Post by account_disabled on Dec 24, 2023 0:09:19 GMT -5
In any text, a new line occurs when a new thought is introduced, a new scene, a new action, a new point that is developing. This serves to divide one thought from another and make reading easier. In a story we follow – we should follow – the same rule. However, I often read dialogues detached from the scene that introduced them. And this created confusion for me, so much so that I wasn't sure which character he was talking about. Carry out dialogues When there is dialogue, especially if there are more than two characters speaking in the scene, you have to be careful how you wrap it up, otherwise you can create confusion for the reader.
Let's see some examples. In our scene there are the sheriff, the bartender and a gunslinger. The pianist's body was on the ground. A single bullet had pierced his back and ended up in his heart. «But where do you Special Data come from, stranger? Don't you know that you never shoot a pianist?" the sheriff shouted. "From afar," the gunslinger replied, placing the still smoking weapon back in its holster. “Are you the sheriff?” «And who, if not? The bartender?" “I'm the bartender,” said the man behind the counter. “Do you want something to drink?” Does everything seem clear to you? Not to me. In a couple of cases we shouldn't have gone to the head and in another we shouldn't have shot the pianist, but we'll gloss over that. The most correctly written scene is: The pianist's body was on the ground.
A single bullet had pierced his back and ended up in his heart. «But where do you come from, stranger? Don't you know that you never shoot a pianist?" the sheriff shouted. "From afar," replied the gunslinger, placing the still smoking weapon back in its holster. “Are you the sheriff?” «And who else?
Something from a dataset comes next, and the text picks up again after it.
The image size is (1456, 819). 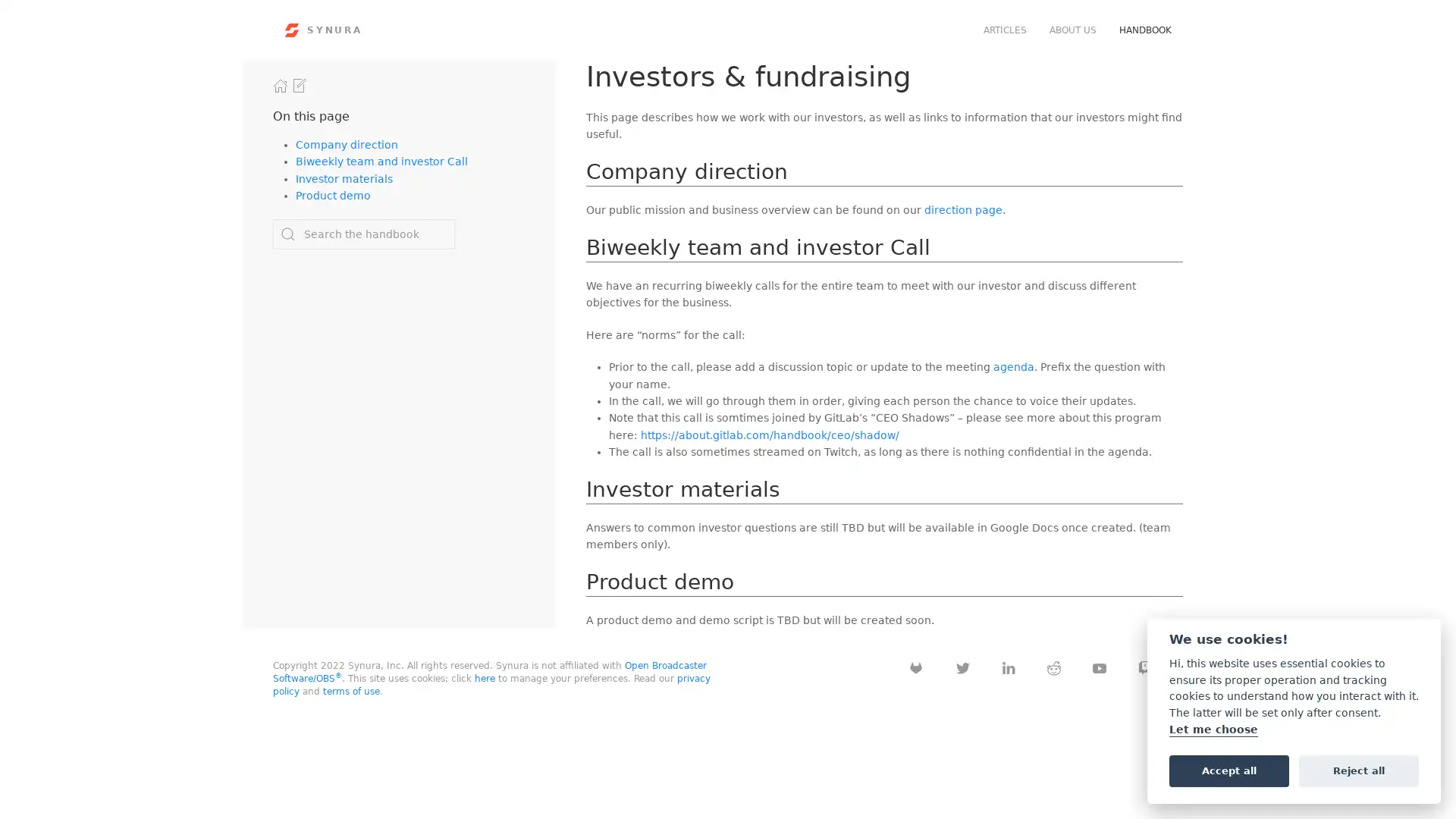 What do you see at coordinates (1358, 770) in the screenshot?
I see `Reject all` at bounding box center [1358, 770].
The bartender?" “I'm the bartender,” said the man behind the counter. “Do you want something to drink?” See the difference? The gunslinger utters two sentences one after the other which, for narrative reasons, have been separated from the description of an action. If you imagine the scene in a movie, the gunman speaks while he holsters his weapon. Going to the top as I did in the first example, that "Are you the sheriff?" seems to be uttered by another character, as does the "Do you want something to drink?" said by the bartender.
Let's see some examples. In our scene there are the sheriff, the bartender and a gunslinger. The pianist's body was on the ground. A single bullet had pierced his back and ended up in his heart. «But where do you Special Data come from, stranger? Don't you know that you never shoot a pianist?" the sheriff shouted. "From afar," the gunslinger replied, placing the still smoking weapon back in its holster. “Are you the sheriff?” «And who, if not? The bartender?" “I'm the bartender,” said the man behind the counter. “Do you want something to drink?” Does everything seem clear to you? Not to me. In a couple of cases we shouldn't have gone to the head and in another we shouldn't have shot the pianist, but we'll gloss over that. The most correctly written scene is: The pianist's body was on the ground.
A single bullet had pierced his back and ended up in his heart. «But where do you come from, stranger? Don't you know that you never shoot a pianist?" the sheriff shouted. "From afar," replied the gunslinger, placing the still smoking weapon back in its holster. “Are you the sheriff?” «And who else? The bartender?" “I'm the bartender,” said the man behind the counter. “Do you want something to drink?” See the difference? The gunslinger utters two sentences one after the other which, for narrative reasons, have been separated from the description of an action. If you imagine the scene in a movie, the gunman speaks while he holsters his weapon. Going to the top as I did in the first example, that "Are you the sheriff?" seems to be uttered by another character, as does the "Do you want something to drink?" said by the bartender.